We are highly influenced by our environment, and when that environment is throwing 1,000 new words and ideas at us a minute, if I’m absorbing 100 of those things I’ll be happy. Humans are pretty cool that way.
We need some cool things to offset all the wars and murdering we do, I suppose.
So, back to my time abroad, as I only have two weeks left before my week-long hiatus to l’Italie (!) before returning to the state of my birth and basically all my life’s accomplishments thus far.
To put it simply, these last few weeks have been crazy. I’ve gotten through two sicknesses, a combined twelve-hour bus ride, hitchhiked (by accident), became best friends with our hostel den mother (as my roommate has endearingly named her in her head), and had an hours-long conversation with a complete stranger, who ventured to inform me that I am “masculine”. And look like someone who needs a wristwatch, no less.
Actually, I kinda like that impression.
My roommate TC and I also got stranded in a cheap resort town in the south. Luckily, not the worst problem to have (who knew?).
So it all started last Friday, when I convinced my roommate (who was sick, and got me sick for the second time) to do a weekend trip with me down to Saranda, Butrint (a UNESCO world heritage site founded by my boss), and maybe the Greek island of Corfu.
Her being a vegan, I employed every tactic I knew of, citing the beauty of Greek Salads in Greece just being salads; the cultural sites and Grecian ruins we would see; and of course, the exotic and beautiful beaches.
She finally caved, so that night after work we headed on what would be a long, arduous, and only slightly ill-begotten trek to the southern border on a furgon. Furgons are Albania’s version of a bus system. “System” is putting it strongly.
The problem is, the buses aren’t really on a schedule, or centralized whatsoever, so we just showed up at the bus station at 4 and wandered aimlessly. We listened for the bus driver that was yelling the right city name, and got on that one.
As you can see, very scientific.
Once that was settled, it was a three-hour journey south before switching buses. The problem is, the new bus was already full, so after a screaming match between bus drivers, we found a comfortable place sitting in the aisle, leaning into our bags as the guy in the seat next to me (and technically above me, as I was sitting in the aisle) asked for my number by throwing his phone in my face.
Naturally, I tried to act casual, shaking my head (which, coincidentally in Albanian means yes) and saying “nuk flas shqip” (I don’t speak Albanian). He spent the rest of time giving me sporadic side glances.

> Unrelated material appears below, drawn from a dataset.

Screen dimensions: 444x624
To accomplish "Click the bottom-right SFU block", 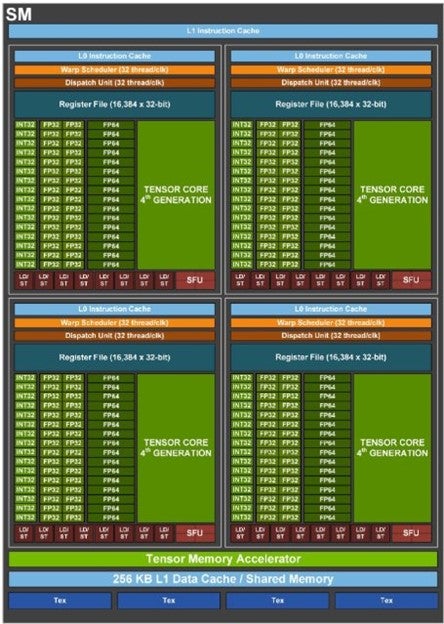I will pyautogui.click(x=411, y=533).
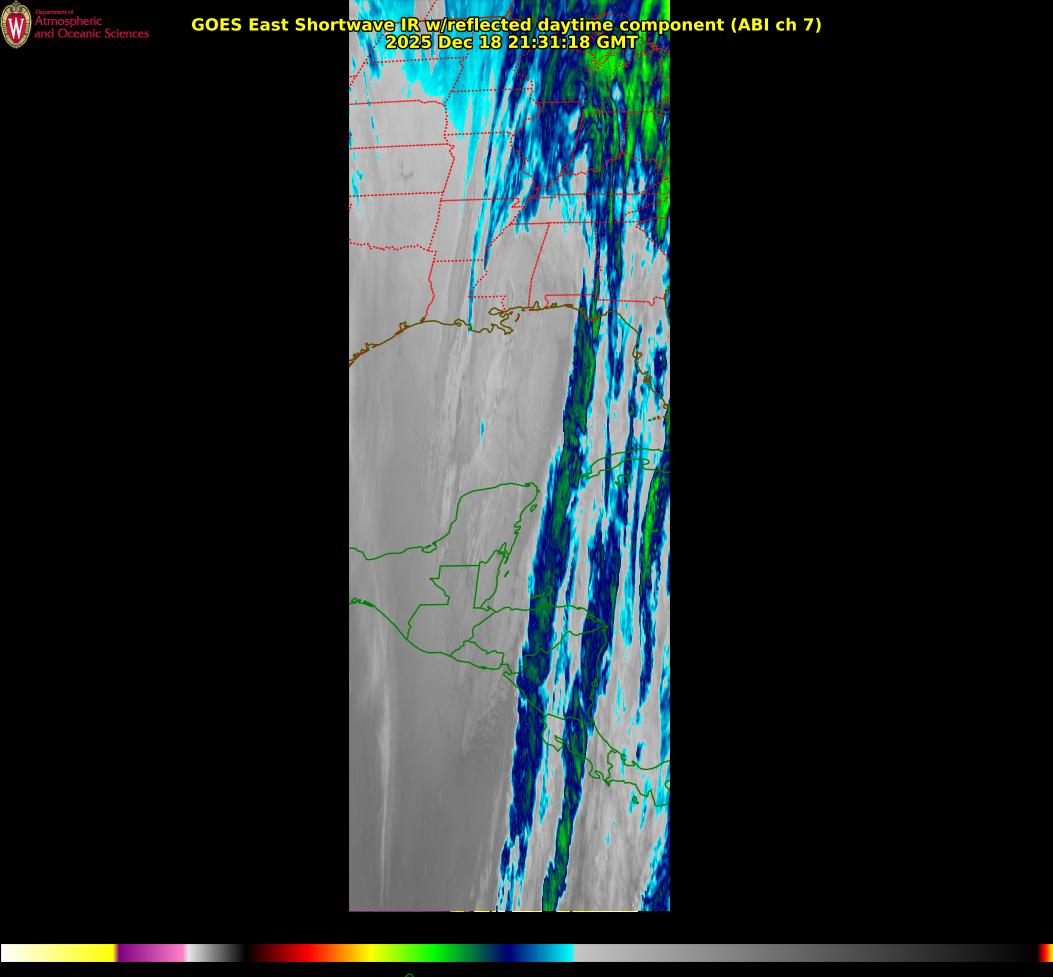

Thanks to the whole shake-head-for-yes nod-head-for-no, I suppose I did give mixed signals.
When the seat next to him opened up halfway through, he enthusiastically tapped me on the shoulder and gestured for me to sit down. Welcoming.
I jumped right on the opportunity – to delegate the seat to TC.
When we finally got to our beach town destination of Saranda (finally!), the hostel was close, so we grabbed food from the nearby market and called it a night. After a day of work and a six-hour bus ride on the floor, we were not feeling anything besides a bed. When we finally felt like humans again, we toured Butrint, a UNESCO site for it’s astounding and well-preserved Grecian ruins dating back to 5th century BC.
Butrint boasts an idyllic bathhouse, an amphitheater, and entire town ruins that were once inhabited by Grecians, Illyrians, Romans, Byzantines – you name it. Aeneas, from Virgil’s Aeneid, stayed in Butrint, as well as the likes of Julius Caesar. After Augustus Caesar’s victory of Mark Antony and Cleopatra at Actium, just 100 km south, Butrint came under Roman rule, but it was founded by the Greeks.
The little port of Butrint was bathed in mystique. It just seemed like someplace a Shakespearean love story would come alive. All I could think of the lives of the people who had been born and died there, how they had been forgotten but their houses had physically outlived them by millennia.
We don’t know who they are, but we have what they could make with their hands; pottery, jewelry, sculptures, buildings. To me, that seems unfortunate.
What was it like to see such a fantastical world and without the science to explain it, to believe that the gods were so close and magic existed? The gods were so personified, if a married woman had a child out of wedlock, she would blame it on Zeus, for pete’s sake.
Either husbands were more gullible than today, or they truly believed in the daily and regular presence of the gods in their lives. Probably a little mix of both.
TC-“This looks like someplace where in a video game there would be a lot of stuff to loot.”
After Butrint we saw Ksamil, with aquamarine water, happy children and tequila bars. Typical, touristic, fun. I tried saganaki, a popular type of Grecian cheese. Besides that, not much.
But that’s the beauty of beach going – you’re supposed to do nothing.
And yes, the Greek salads along the border were absolutely delicious. With the thought that feta cheese and hummus would never be cheaper or better, I probably overdid it on both accounts.
On Sunday, we hiked to the Blue Eye, a phenomenon due to the fact that it’s so cold it turns the water a light turquoise, and it was so hot and so much longer than expected to reach it that we worried we would miss our bus back home. Pretty gorgeous, though.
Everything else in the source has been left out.